Editor's note: Andrew Mayer is an interactive design consultant who works with entertainment start-ups and game companies.

(CNN) -- While we'll never know for sure what he would have done differently, the hallmark of Steve Jobs' genius was that he reacted to changes in the marketplace by forging entirely new territory through powerful design and radical innovation.

Apple spent a decade far out in front of the competition through Jobs' almost uncanny combination of vision and showmanship. During that time, buying a new Apple device was always exciting and surprising (even if it was occasionally frustrating).

And now, Apple seems to be in danger of becoming a wallflower. Instead of leading, will the company increasingly become a follower?

Andrew Mayer
Andrew Mayer

Apple is reportedly testing larger screens for its phones and tablets, partly in reaction to the success of the devices released by its main rival, Samsung.

Sure, competition is tough in the mobile devices market. Samsung's Galaxy S4, with its 5-inch screen, has become the fastest selling Android phone in history.

Apple's iPhone 5 has a 4-inch screen and its iPad has a 9.7-inch screen. Devices that run the Android operating system come in a range of sizes, most of which tend to be bigger.

One can argue that most apps don't need a big-screen experience.

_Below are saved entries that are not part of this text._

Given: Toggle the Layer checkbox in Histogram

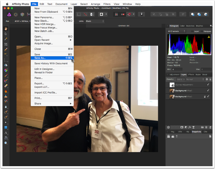Looking at the screenshot, I should (192, 31).
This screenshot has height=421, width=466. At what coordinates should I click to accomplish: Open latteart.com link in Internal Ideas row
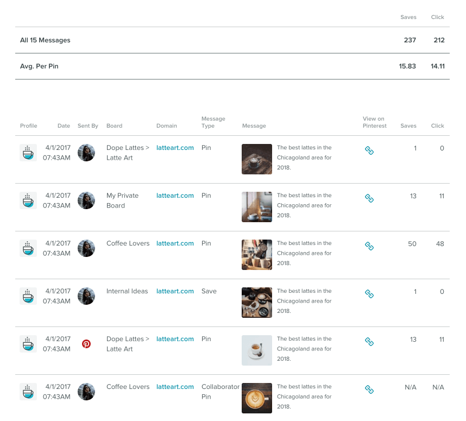[175, 291]
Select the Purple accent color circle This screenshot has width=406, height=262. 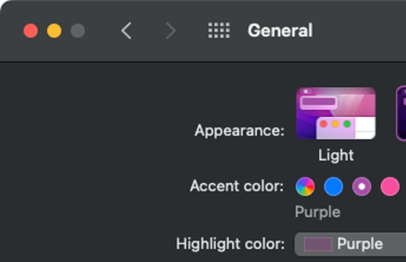[x=362, y=186]
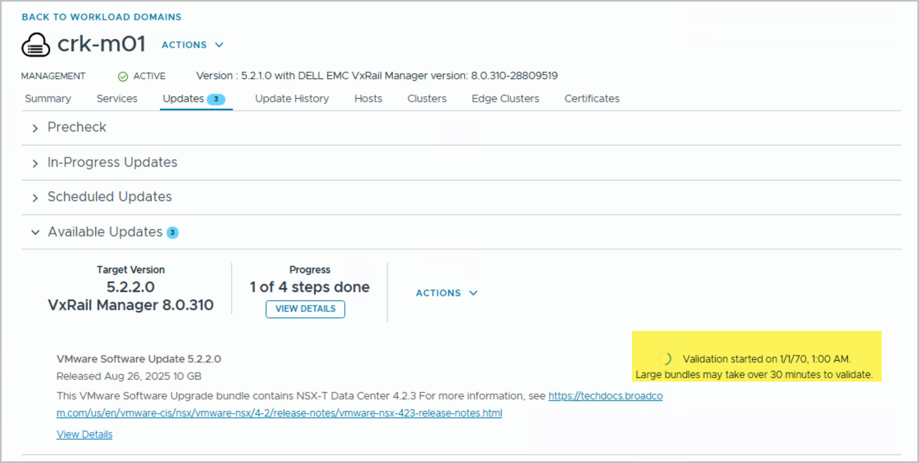Click the Updates tab count badge
919x463 pixels.
click(216, 99)
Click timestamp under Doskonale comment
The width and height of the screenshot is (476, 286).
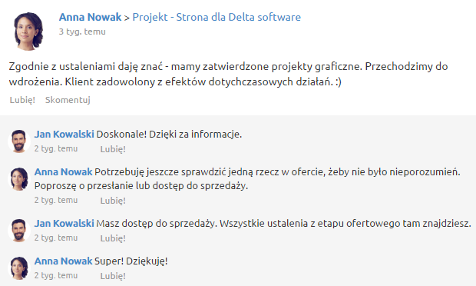click(x=56, y=148)
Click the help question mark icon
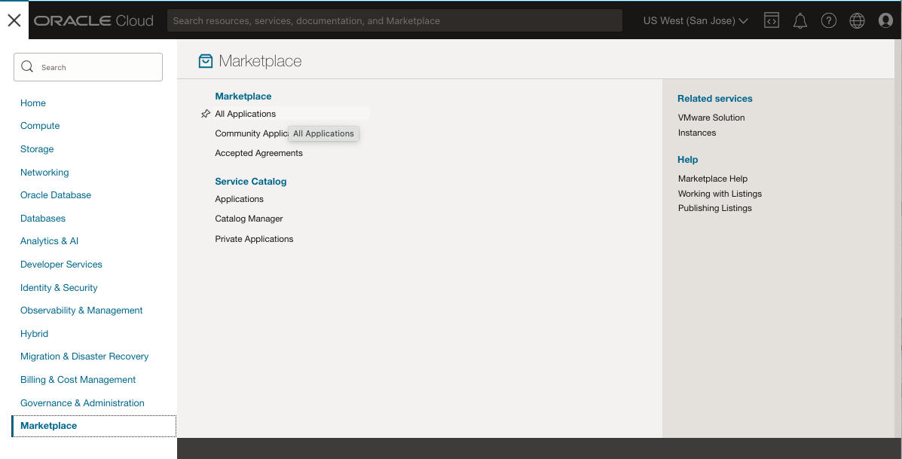Screen dimensions: 902x459 (x=829, y=21)
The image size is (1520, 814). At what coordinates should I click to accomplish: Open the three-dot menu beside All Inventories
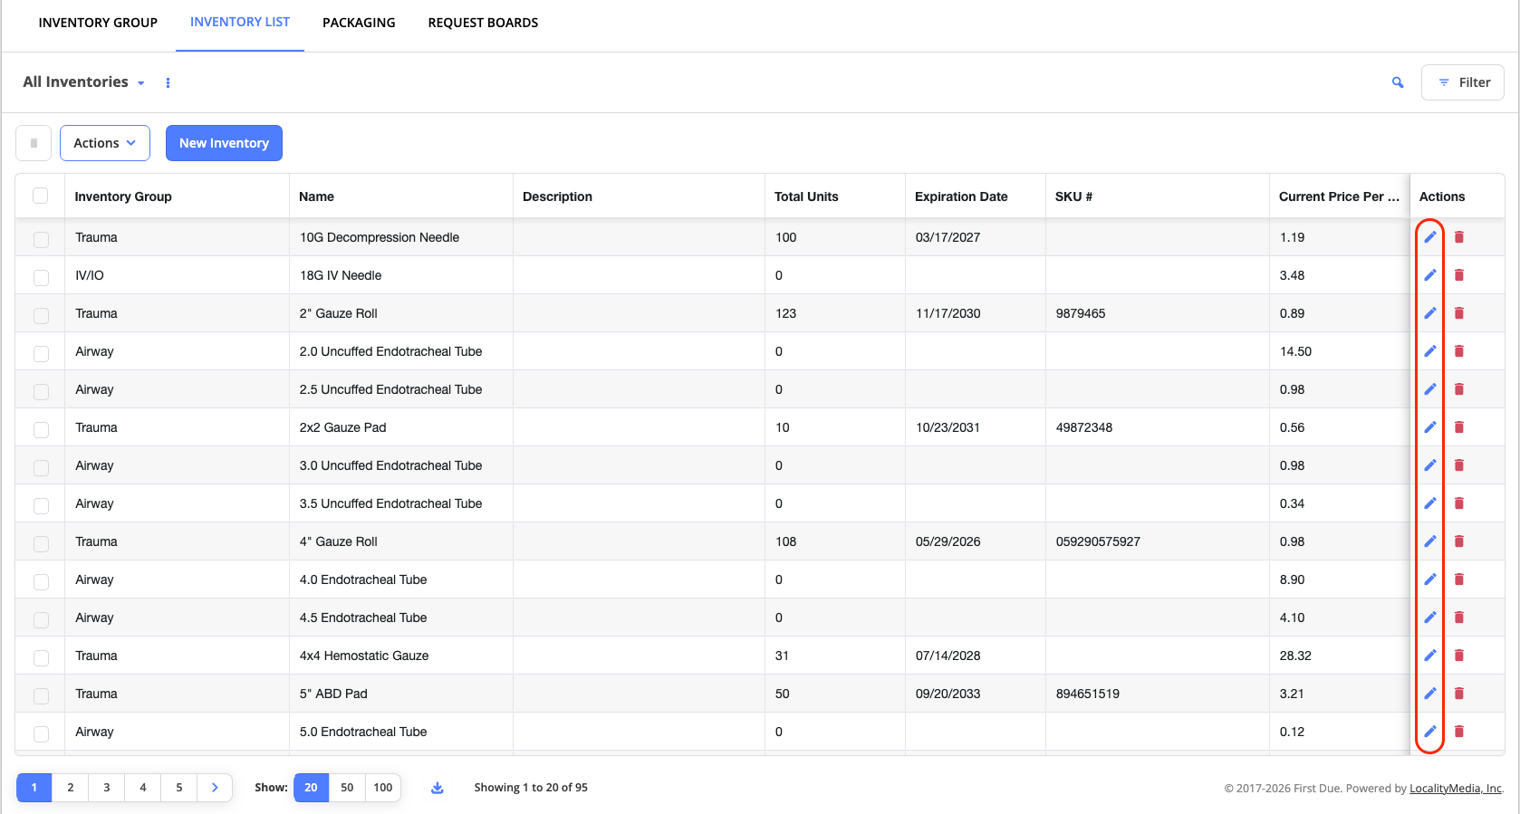pyautogui.click(x=168, y=82)
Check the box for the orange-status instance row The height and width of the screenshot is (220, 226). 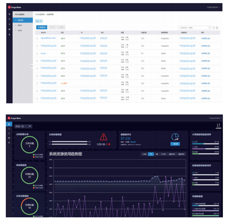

In fact, a big part of the mobile revolution was about creating simple experiences that are vastly superior because they were designed to work on a small screen (Google maps and Instagram are two good examples). To put it another way, people may want an SUV because it's bigger, but a sports car would probably give them a smoother ride.

Although it's hard to argue that playing games and viewing videos can benefit from a big screen, it's perfectly fine to kill off all the pigs in Angry Birds or finish an episode of "The Walking Dead" in the confines of a 4-inch screen. If it's any indication, more than 50 billion apps have been downloaded from the Apple app store in just five years.

So if thing are great then why should Apple be thinking about bigger screens?

One reason is that Apple's stock has fallen in the past 10 months, with Wall Street feeling nervous about the company's future and its ability to come up with innovative products. On Tuesday, Apple released its quarterly earnings. While sales beat expectations, profits were down.

Apple has already put out a smaller iPad, the iPad mini. But every new screen size brings the company one step closer to the riot of sizes and resolutions that have made developing apps for Android devices far more difficult than for iOS devices.

We tend to tout changes in technology as a good thing. And like all companies, Apple is looking to make smart changes. Although Apple has modified its stance, it's clear that the iPad mini is not quite the device we would have seen if Jobs was around today.

In the hyper-competitive mobile market, two years is a lifetime. Since Jobs passed away in 2011, the current version of iOS already seems dated and stale. Android may not be better in many ways, but it's pulling ahead in innovation, including better meshing of apps, smarter and more interactive icons, and reinventing basic interface elements like the keyboard.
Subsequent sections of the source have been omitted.